Flux Health Forum

LEGS, Restless legs syndrome RLS CURE helping SLEEP

Aloha, for RLS (for decades, only at night keeping me awake) with high candida/EBV load causing chronic sleep deprivation since 1981) THIS FORMULA with M1 clearly eliminates one cause, RLS:

  1. Respect your circadian clock, do not veer from that regular schedule. At dusk=NO devices that have blue light. If you must watch TV a couple hours after, wear double red light glasses (see at end for WHY RED and not blue)

  2. With a PULSE METER “Carol” Bike/cardio 3 hours before bed. CAROL METHOD is Dr. Gundry’s (cardio vascular surgeon and lectin guru) goto for EFFECTIVE MINIMUM time for cardio with maximum benefit=reach your required max pulse, 180 minus your age…i.e. I’m 72, to 180-72=108 beats, then continue 20 seconds past the time when you’ve reached your desired cardio.

  3. BEFORE BED, it helps to use a cotton string to tie the 2 coils together, and tie with a bow on the BUMPY side, so the bow is on the outside and not on your skin. It is important to use cotton, unlike polyester which is a toxic petroleum product.

  4. At bedtime, strap M1 OMNI 8, Intensity 15 REST MODE (REST mode is vital so body is not bombarded and can do “it’s own natural thing,” to the SACRUM. You should titrate the intensity to sacrum, You must leave it on SACRUM 3 to 4 hours (minimum 2 sleep cycles…if not complete cycles, still leave it on, and EVENTUALLY, the brain/nerves will settle in over time). Typically, after 4 hours, the body will shift into another sleep mode, even if you’ve not slept. You must TRAIN to your circadian cycle to get an effect.
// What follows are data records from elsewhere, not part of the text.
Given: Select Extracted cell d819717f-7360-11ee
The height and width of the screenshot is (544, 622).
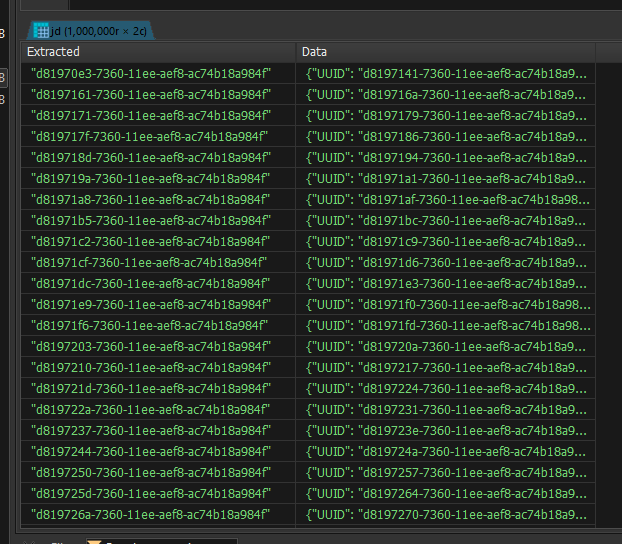Looking at the screenshot, I should pyautogui.click(x=150, y=137).
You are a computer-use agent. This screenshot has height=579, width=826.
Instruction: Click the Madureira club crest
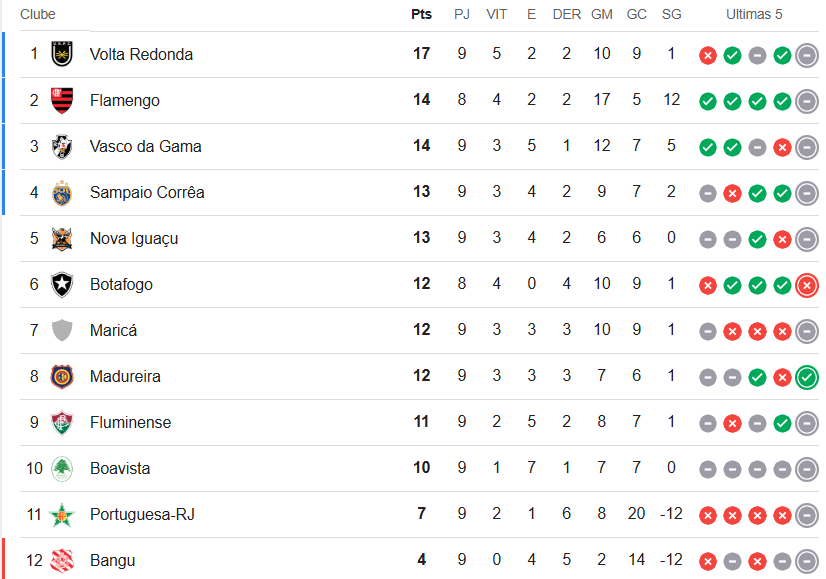pyautogui.click(x=62, y=376)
  5. About 4 hours in bed, keeping SAME setting, move coils infinity to GUT, which will calm the vagus parasympathetic system, and HELP set your mind from a potential WIRED state to a “calmer” state for the rest of the night. Even if you missed your window, over time the body will slowly settle in. It is a fine line of the timing to change from sacrum to gut, because you may fall to sleep past that time, and then, switching will not be as affective for a 1AM wired mind.
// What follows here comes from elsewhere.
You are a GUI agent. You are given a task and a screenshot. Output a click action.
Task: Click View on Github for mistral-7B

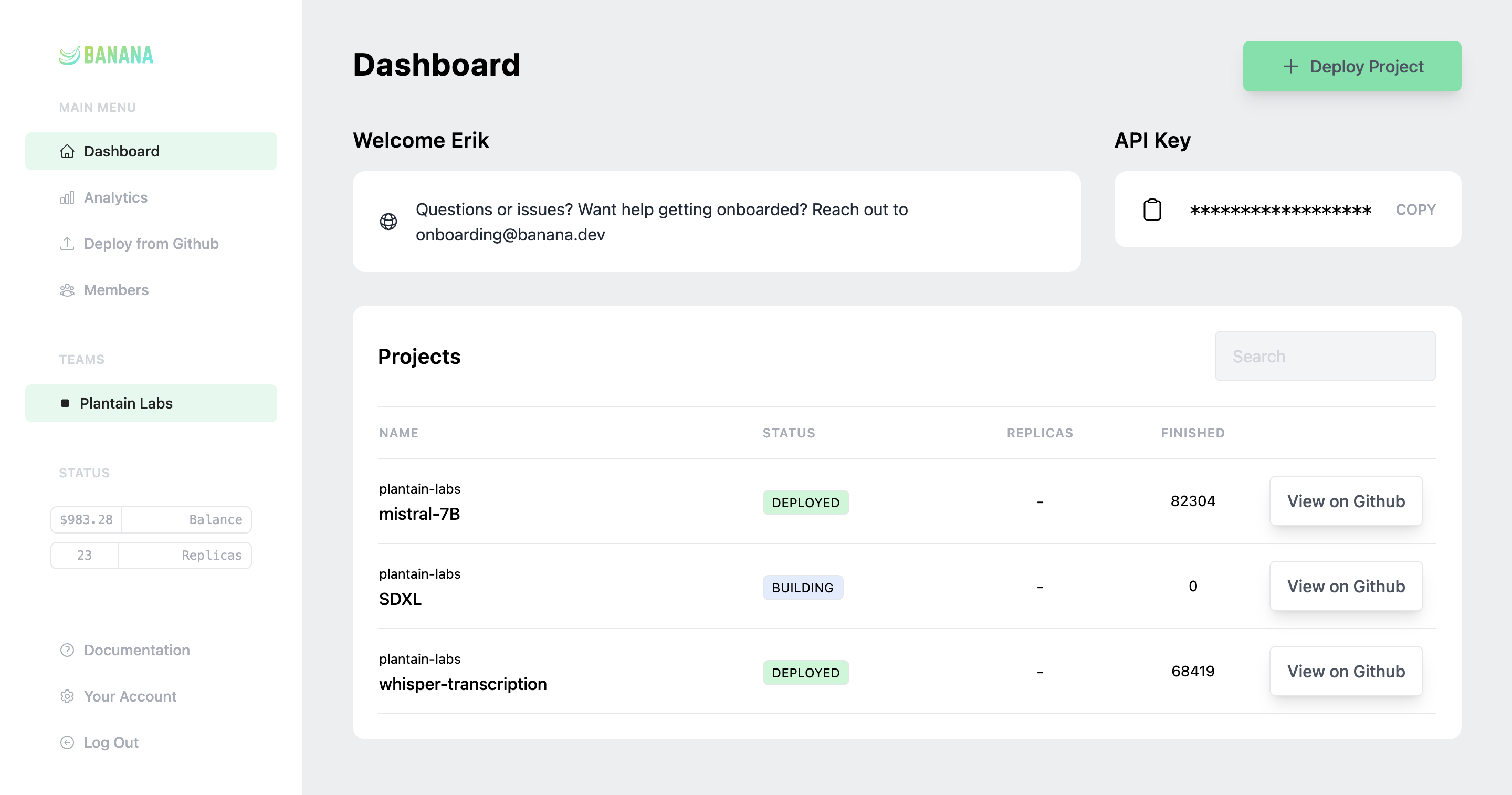[1345, 501]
Medications over time will only create other unnatural symptoms. Even taking melatonin, which my body rejects. If needed, have organic tart cherry juice concentrate (very high melatonin), nothing added (Amazon). You must become your own doctor and build your wisdom, which only Dr. Bob’s elegant engineering can do, with a small device. An hour before bed, you could also “prime the pump,” placing it on GUT or SACRUM, depending on your Wisdom/needs. You will not want to look at the M1 screen before bed, so keep the intensity to what you will use all night.

Although AI is not an end all on most subjects, it can be valuable for the M1, combining the Mayo and Cleveland Clinic, as well as Dr. Bob and Dr. Pawluk. Daily, on the same LINK to keep the A1 knowledge of you, you can share your nightly result and brain storm AI’s knowledge for your Wisdom’s next steps.

WHY RED LIGHT and NOT BLUE GLASSES
• Blue light glasses: Usually have clear or slightly yellow-tinted lenses. They are designed to reduce eye strain during the day but only filter a small percentage of blue light.
• Red (or amber/orange) tinted glasses: These are the “heavy-duty” version for nighttime. Because red is the opposite of blue on the color spectrum, these lenses block nearly 100% of blue and green light, which is more effective for protecting your melatonin levels and sleep quality.